Bien sûr, l'impéritie républicaine (et oui, on est sur un blogue monarchiste) a copieusement rabougri le destin français, et les Français de la périphérie ressentent moins leur attachement à la métropole. Nos gloires sont largement du passé. Mais dans un monde surchauffé comme le nôtre, rien ne dit que l'ancien royaume ne puisse encore prendre son billet au balcon en instrumentalisant tous ses atouts, dont l'Île de Beauté fait partie, si elle le veut bien.

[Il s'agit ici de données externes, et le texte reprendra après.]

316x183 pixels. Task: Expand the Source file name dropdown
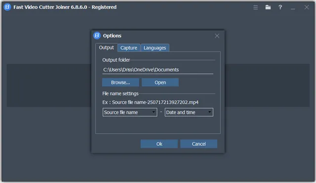(130, 112)
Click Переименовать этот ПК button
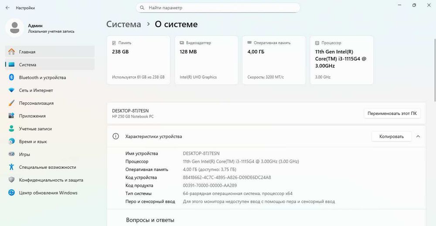436x226 pixels. pyautogui.click(x=392, y=114)
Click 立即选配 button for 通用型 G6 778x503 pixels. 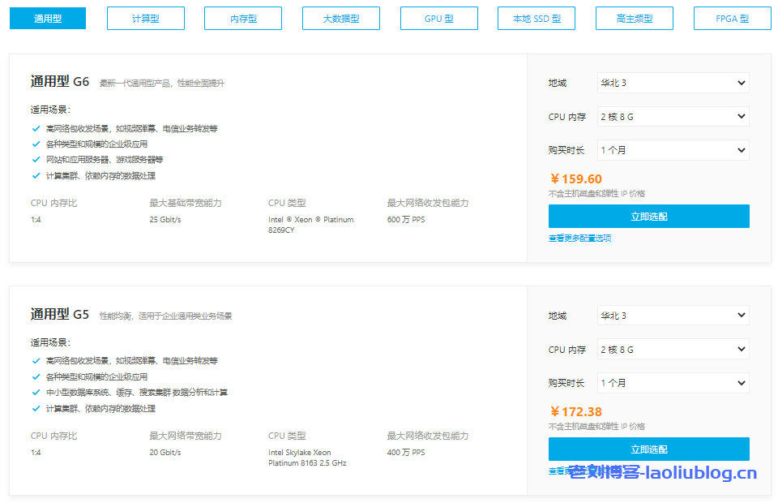648,217
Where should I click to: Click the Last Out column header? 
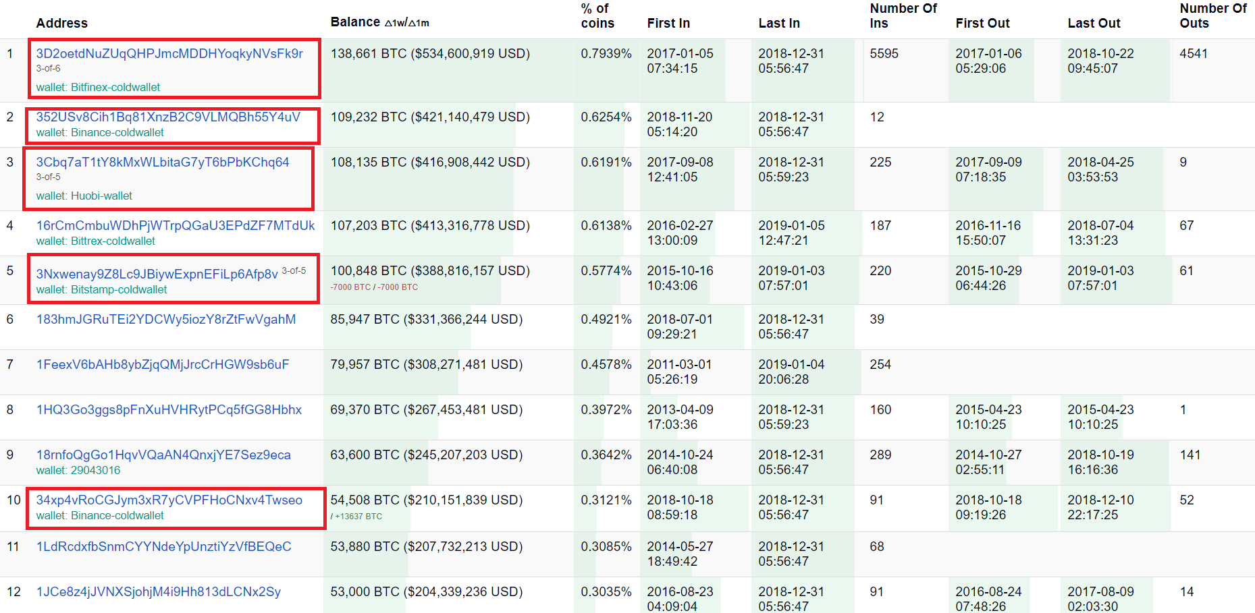tap(1094, 23)
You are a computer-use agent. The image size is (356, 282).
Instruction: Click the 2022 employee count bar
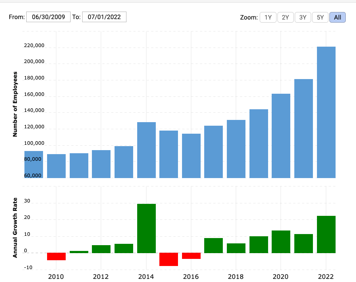326,112
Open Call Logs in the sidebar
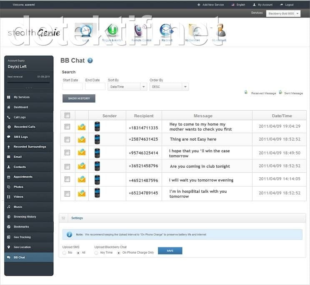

Perdre la Corse ne serait pas un drame national pour la France, un chagrin sans doute, mais aussi un certain remords de savoir partir à la dérive un territoire sous éternelle perfusion qui se vendra au plus habile. Depuis le temps des grandes migrations méditerranéennes de l'Antiquité, l'île a toujours dépendu de quelqu'un, sauf à l'époque des guerres sarrazines où elle fut livrée à elle-même. Trois siècles de résistance ont forgé les caractères et débouché sur la construction d'une charpente féodale pour organiser l'espace coupé en tous sens, jusqu'à la domination de Pise ; puis de Gênes dans un tumulte ravageur de 450 ans ! La colonie fut mise en coupe réglée et se souleva maintes fois ; la paix n'est arrivée et non sans mal qu'après le rachat de l'île aux Gênois par le roi Louis XV. Juste avant cela, entre 1755 et 1769, un Etat national corse avait montré des prédispositions sérieuses à se gouverner en pleine justice ; ses acquis fonderont plus tard le
programme du FLNC. Napoléon Bonaparte naquît en 1769 pour, entre autres choses, achever l'amarrage sans y parvenir totalement, c'est dire la difficulté du projet !
(wikisource : Histoire de la Corse).
Le droit des peuples à disposer d'eux-mêmes est fondé (par Jean-Jacques Rousseau) sur l'inaliénabilité de la souveraineté du peuple qui tranche et coupe tout en dernier ressort. Mais la logique impeccable du
Contrat social se heurte parfois au principe de réalité de l'époque moderne : les difficultés et menaces du temps sur une planète rapetissée par l'explosion des échanges mènent les communautés humaines à s'agréger pour être plus fortes ou pour former une entité politique viable plus grande qu'elles. Il y a partout dans le monde actuel une marche à l'empire, quelque chose comme un ressac des
libérations, parce que tout le monde a peur du futur et de désordres fracassants dont les échantillons en modèle réduit s'étalent aux yeux de tous par ces guerres réputées de basse intensité. Les Corses pensent-ils pouvoir y faire face seuls ? Eux le croient. Leur histoire les y incite, dangereusement. C'est Charles Bonaparte, le père de l'empereur, qui parlera lors de la guerre franco-corse de 1769, d'une nation qui a
"le cœur plus grand que sa fortune".